Data in this exercise:
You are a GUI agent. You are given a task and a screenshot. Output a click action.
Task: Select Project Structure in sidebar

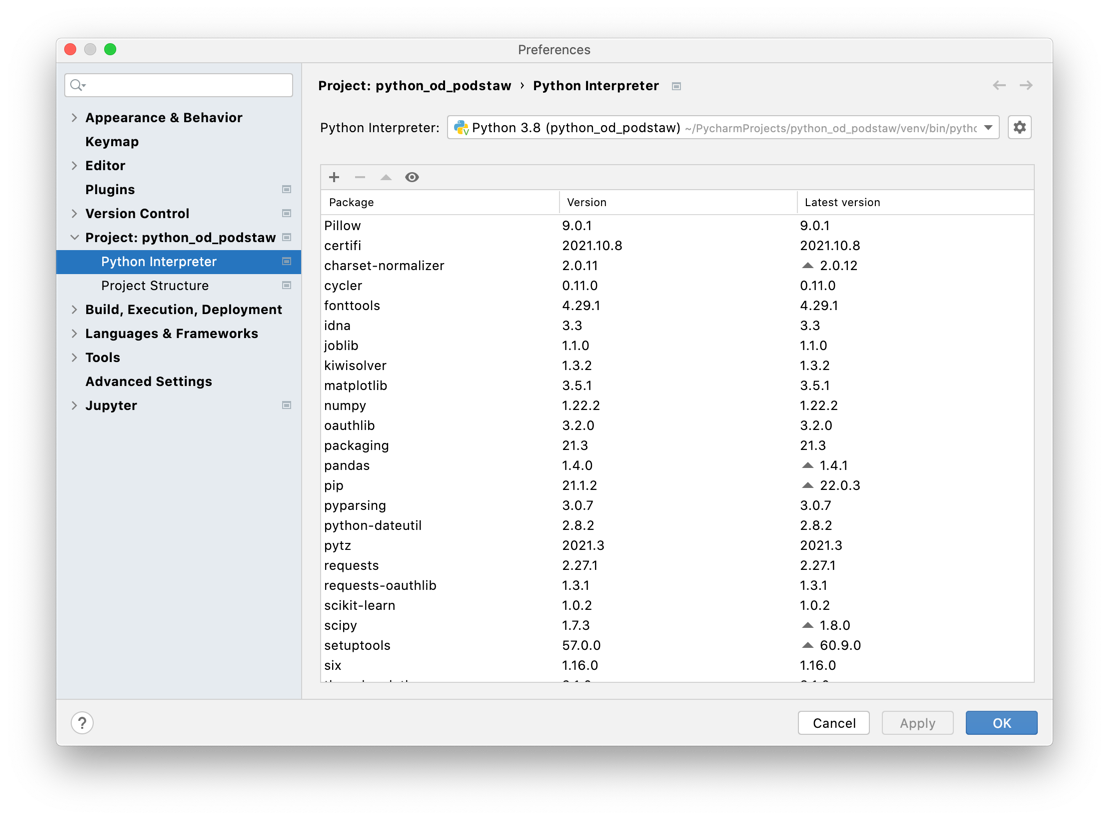click(x=155, y=286)
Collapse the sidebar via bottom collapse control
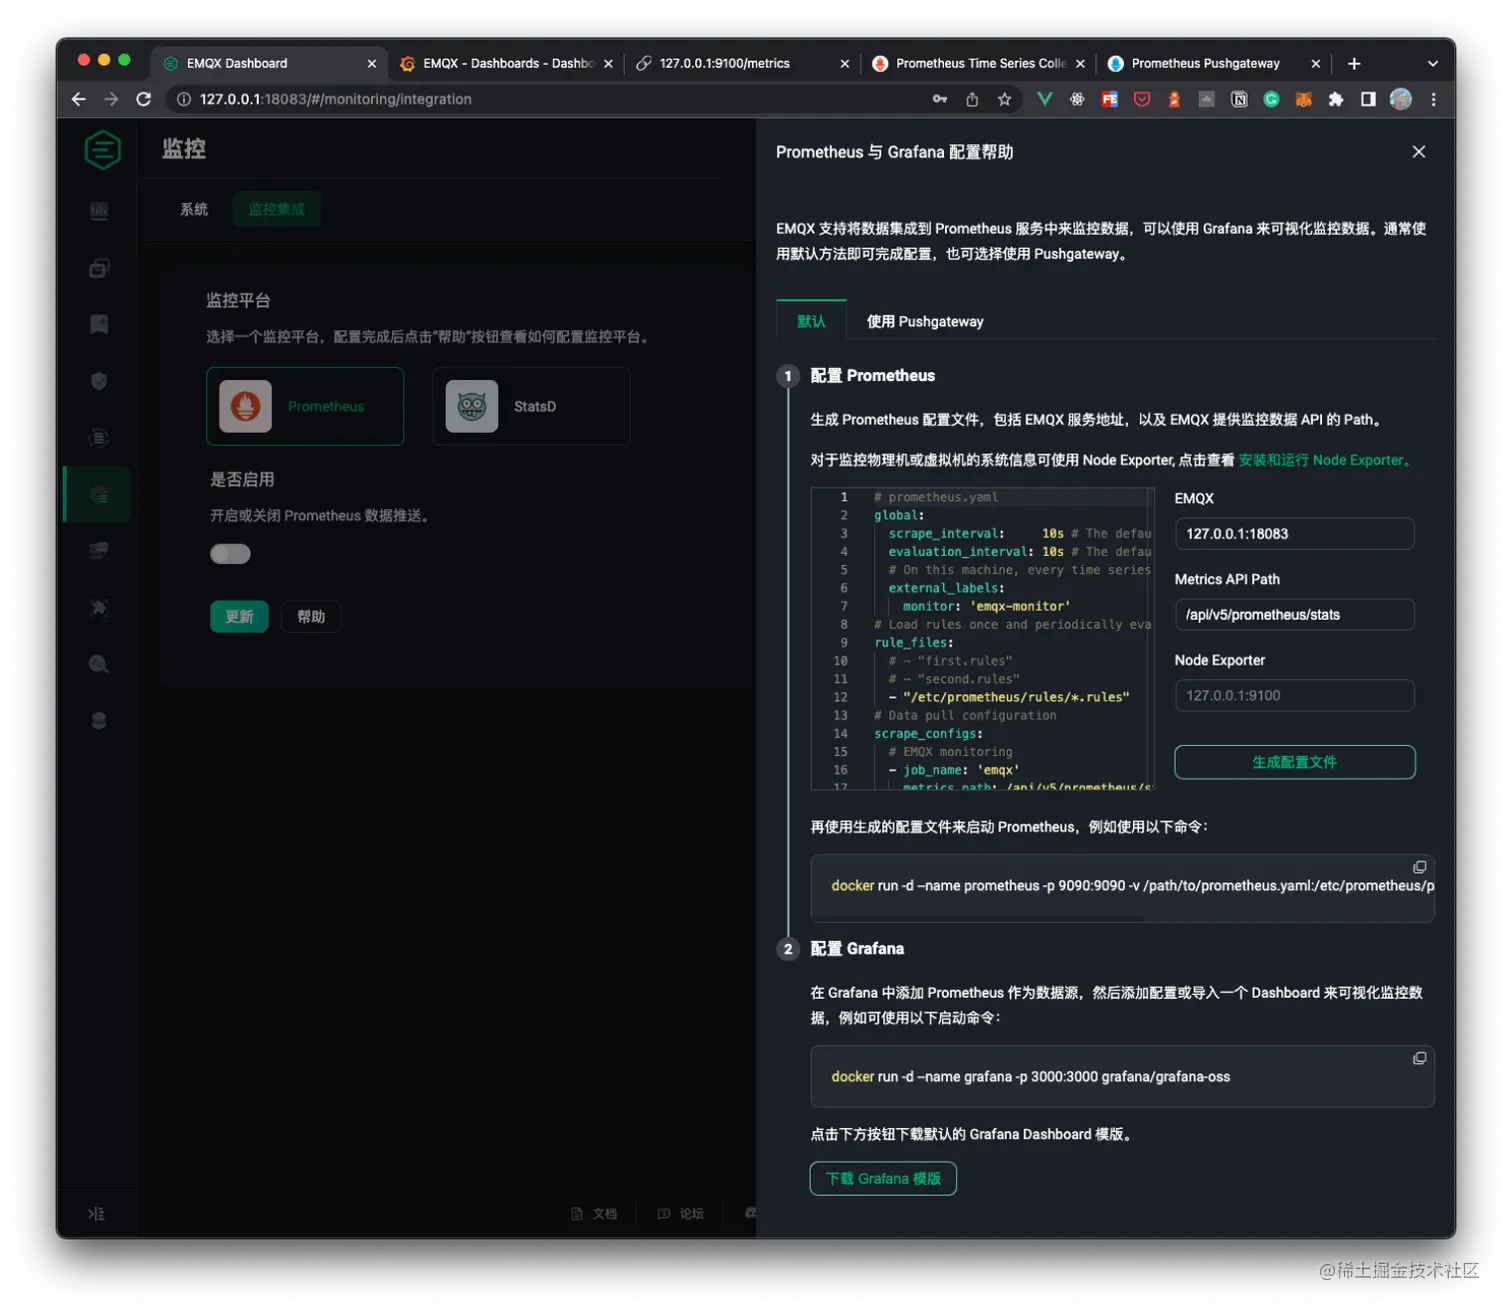Image resolution: width=1512 pixels, height=1313 pixels. coord(96,1213)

Task item:
Transcribe the records above exactly, excluding every picture.

Output of the exercise:
You are a GUI agent. You are given a task and a screenshot. Output a click action.
Task: Select Project Structure in sidebar

click(x=155, y=286)
Collapse the sidebar via bottom collapse control
Image resolution: width=1512 pixels, height=1313 pixels. coord(96,1213)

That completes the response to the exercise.